>>

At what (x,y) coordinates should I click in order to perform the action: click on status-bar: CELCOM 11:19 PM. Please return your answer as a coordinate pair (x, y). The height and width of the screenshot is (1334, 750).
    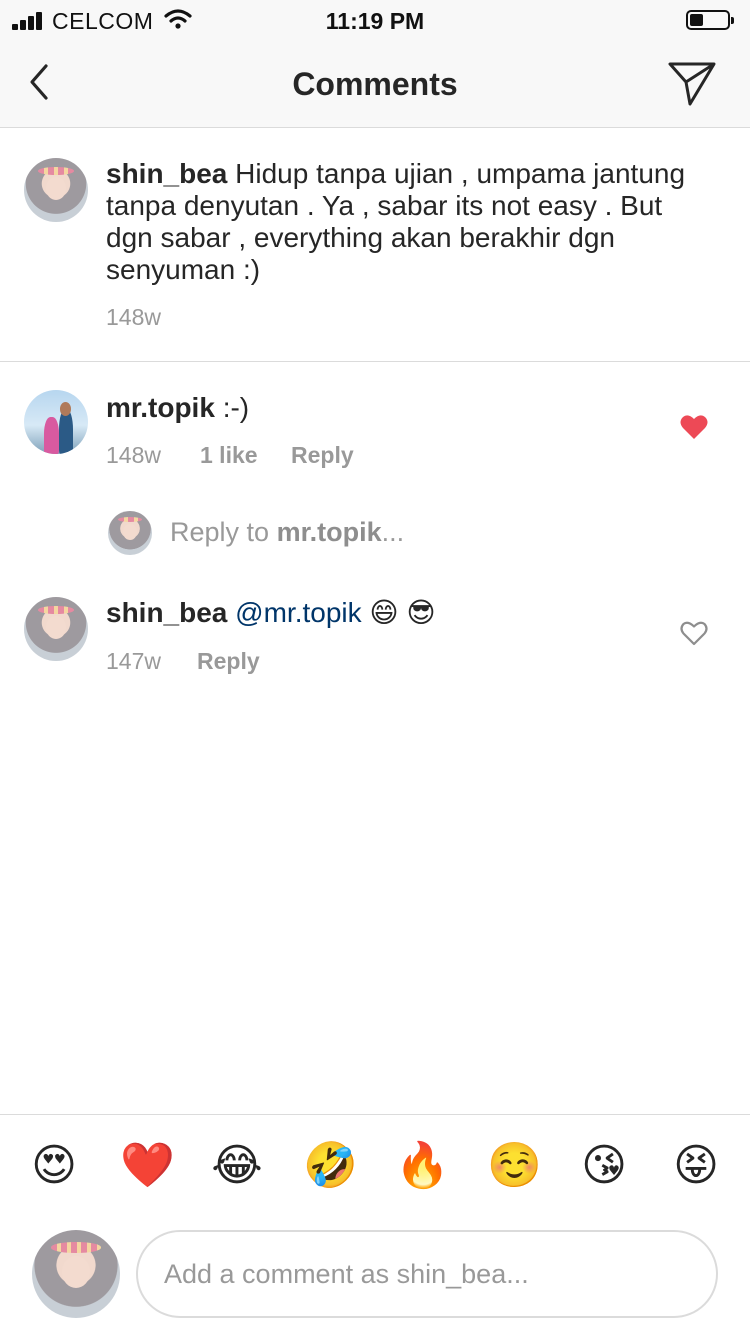
    Looking at the image, I should click on (375, 20).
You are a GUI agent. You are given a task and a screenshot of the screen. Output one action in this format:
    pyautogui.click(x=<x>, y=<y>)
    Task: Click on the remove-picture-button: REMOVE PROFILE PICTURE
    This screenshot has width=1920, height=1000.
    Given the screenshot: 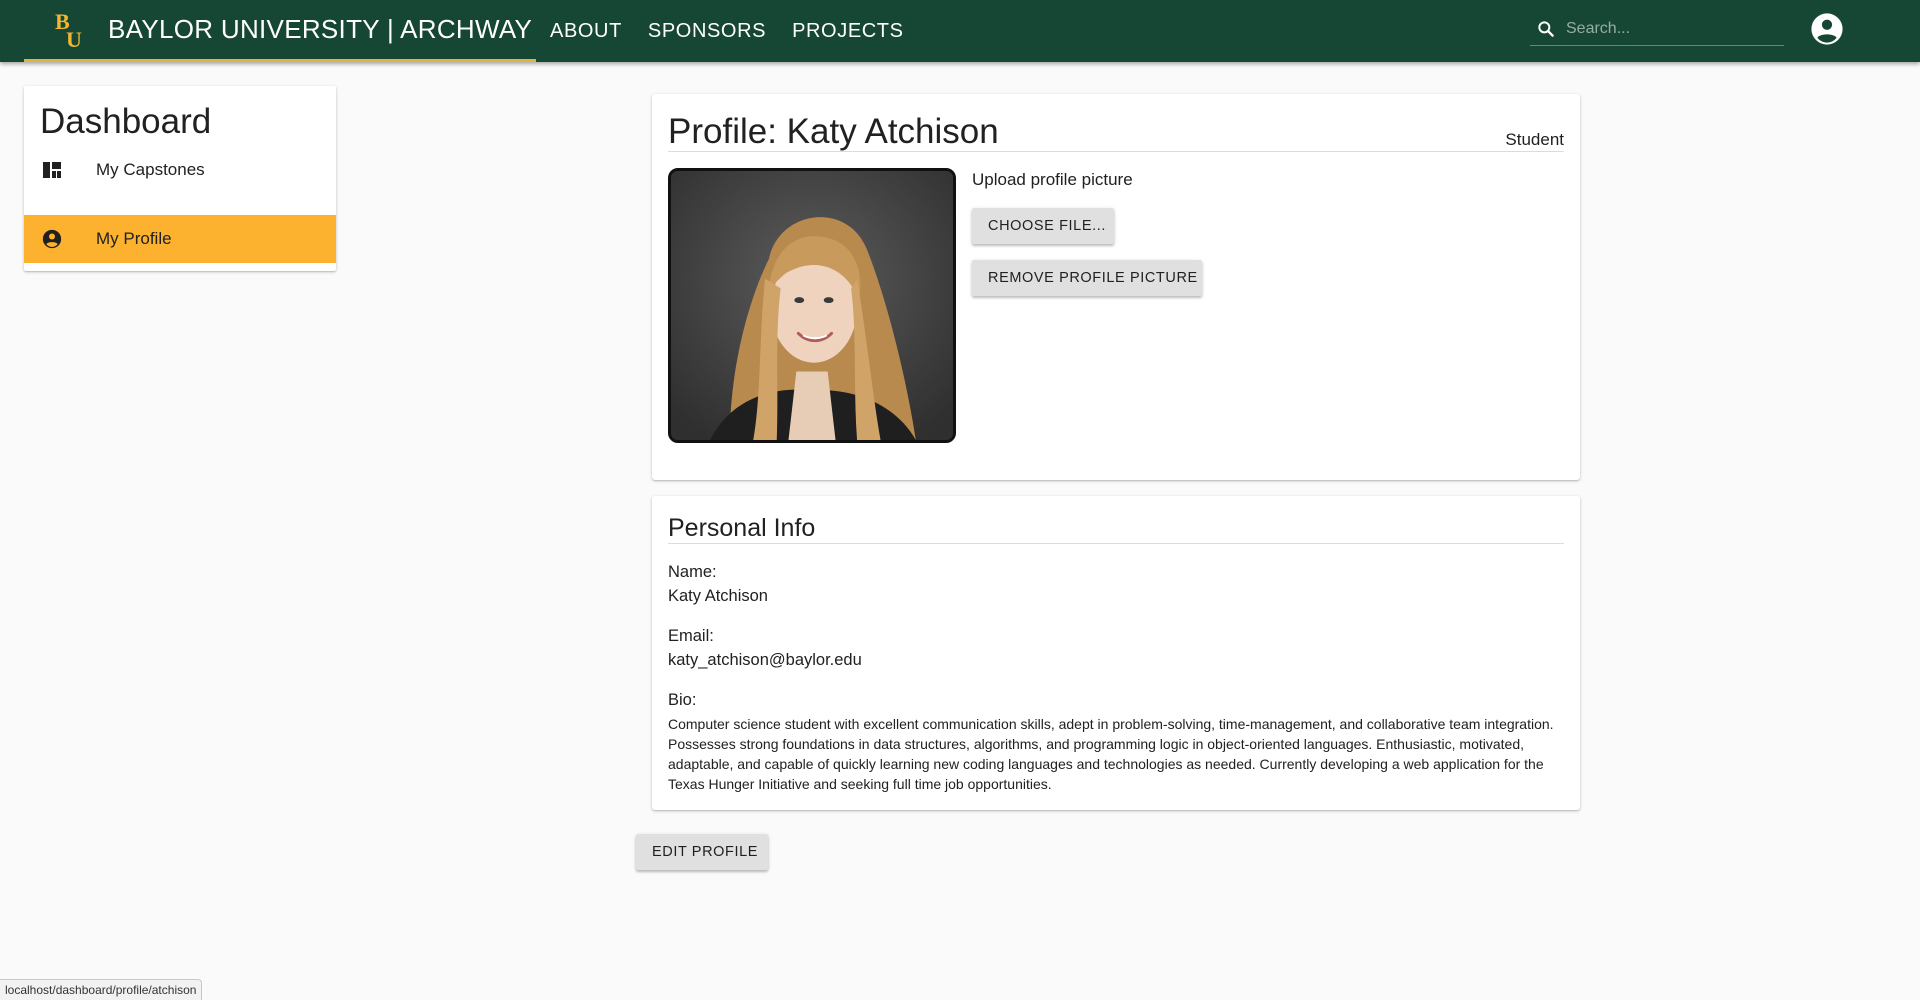 What is the action you would take?
    pyautogui.click(x=1087, y=278)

<<

(Exercise instructions) Please copy the listing word for word, beginning at its very first line and ending with the line that contains "Looking at the", with both of those lines included. Leave any pictures out of your copy.

(Response)
At what (x,y) coordinates should I click in order to perform the action: click on status-bar: CELCOM 11:19 PM. Please return your answer as a coordinate pair (x, y). The height and width of the screenshot is (1334, 750).
    Looking at the image, I should click on (375, 20).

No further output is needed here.